Mr Williams is therefore mistaken both in thinking that he is required to repair the heating system in his own flat (assuming it is part of the communal system) and in believing that he is exempt from contributing to the cost of repairs to heating installations in other flats occupied by the Council’s tenants. But there is an important qualification to his liability in relation to the Council’s own flats. The only installations covered by paragraph 1(ii) of the Ninth Schedule are those “installed in the Block and serving the Block”. Flats in other blocks are not covered by the Council’s repair obligation in paragraph 1(ii). Nor are they covered by the obligation in paragraph 1(iv) which extends to all parts of the Reserved Property not previously mentioned in paragraphs 1(i), (ii) or (iii), because the Reserved Property excludes all of the blocks on the Estate. Mr Williams payment obligation is therefore limited to paying for repairs to heating installations which are part of the communal system and which serve flats in his own Block, Hensley Point. It is irrelevant whether the flat is let on a long lease or subject to a short term Council tenancy. What matters is whether it is in the same Block and whether it makes use of the communal heating system. If both of those conditions are satisfied in relation to any flat, the Council is required by paragraph 1(ii) of the Ninth Schedule to repair its installations for the supply of heating and hot water, and Mr Williams is required to make a contribution to the cost of the Council complying with that obligation.

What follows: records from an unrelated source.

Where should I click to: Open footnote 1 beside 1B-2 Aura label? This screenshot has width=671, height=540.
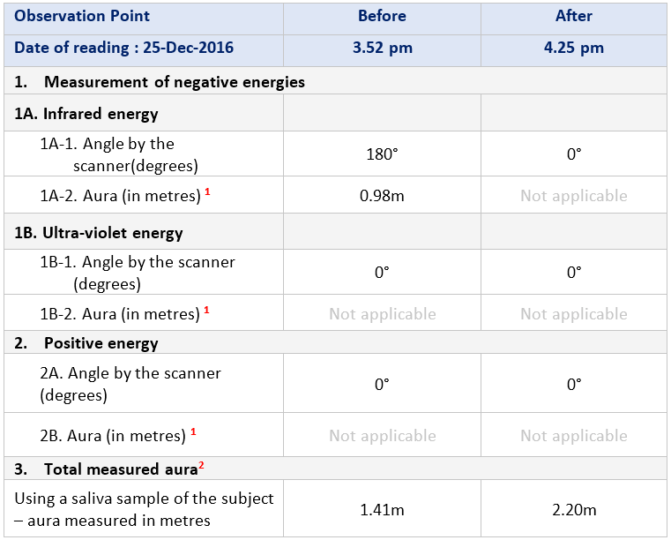[206, 310]
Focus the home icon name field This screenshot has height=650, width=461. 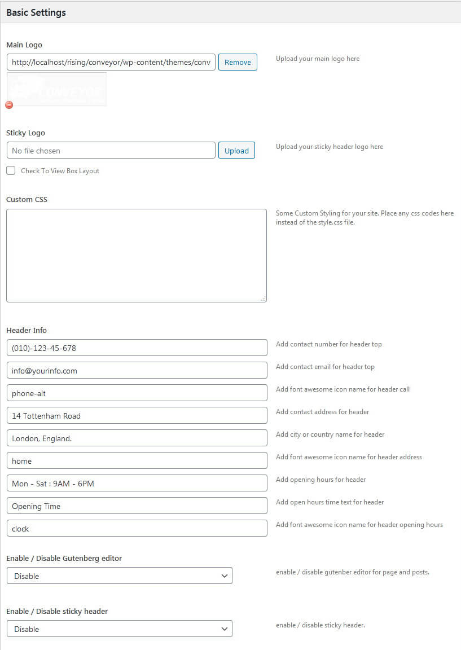(136, 460)
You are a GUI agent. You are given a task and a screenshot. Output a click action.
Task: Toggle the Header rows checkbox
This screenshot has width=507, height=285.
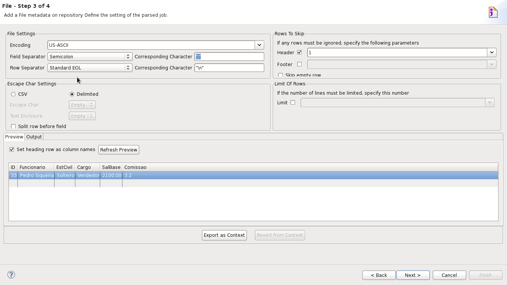[300, 52]
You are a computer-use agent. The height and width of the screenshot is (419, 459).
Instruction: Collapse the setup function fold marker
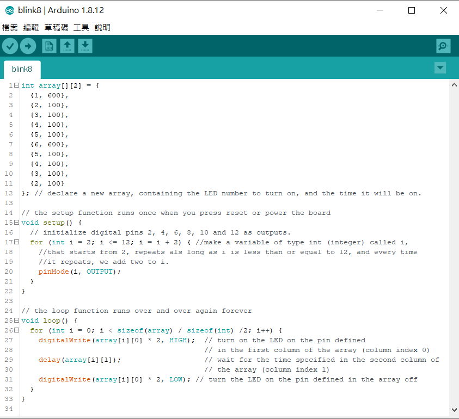16,223
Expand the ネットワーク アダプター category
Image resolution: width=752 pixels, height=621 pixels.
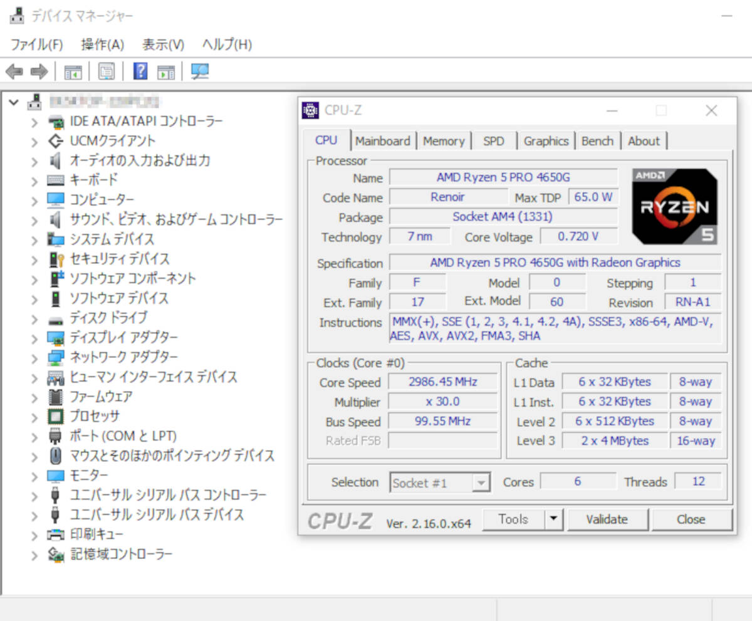34,357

It was suggested by Mr Paget, on behalf of the Council, that it was entitled to include the cost of work to other blocks on the Estate, including work to the hearing and hot water installations, provided it apportioned the cost of those works to every property on the Estate. He relied on the Council’s discretion, when notifying the Lessee of the amount of the Management Charges in clause 3(A) of the lease, to specify “the due and proper proportion of the reasonably estimated amount required to cover the costs and expenses incurred or to be incurred” by it in carrying out its obligations in clauses 3, 6 and 8. But that discretion does not enable the Council to expand the scope of the obligations in clauses 3, 6 and 8. It may be administratively convenient for the Council to spread the costs of servicing any part of the communal system, including the radiators and other apparatus in its tenanted flats in each of the four Points blocks, but that is not the approach provided for by the lease.

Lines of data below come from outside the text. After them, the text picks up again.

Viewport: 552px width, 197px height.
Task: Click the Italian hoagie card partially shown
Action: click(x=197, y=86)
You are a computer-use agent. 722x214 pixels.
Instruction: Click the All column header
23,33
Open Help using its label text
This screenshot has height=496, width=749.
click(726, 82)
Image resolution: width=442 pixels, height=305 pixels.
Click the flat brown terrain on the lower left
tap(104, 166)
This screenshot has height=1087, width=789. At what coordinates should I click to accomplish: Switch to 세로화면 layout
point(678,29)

The FTT did not say specifically that Mr Williams was liable to contribute to the cost of repairing heating and hot water installations in flats in other blocks. But it found that all of the charges claimed by the Council for each year were payable, and those included the cost of many items of repair to installations in other blocks. The FTT did not ask itself the right question and came to the wrong conclusion. It framed the issue as whether Mr Williams should have to pay for hot water and heating costs relating to other flats and decided that he did, but it made no distinction between the blocks. Had it looked more closely at the schedule of disputed charges prepared by Mr Williams it would have seen that he did not object to charges in respect of flats in Hensley Point and had only challenged those for flats in other blocks. His challenge should have been upheld.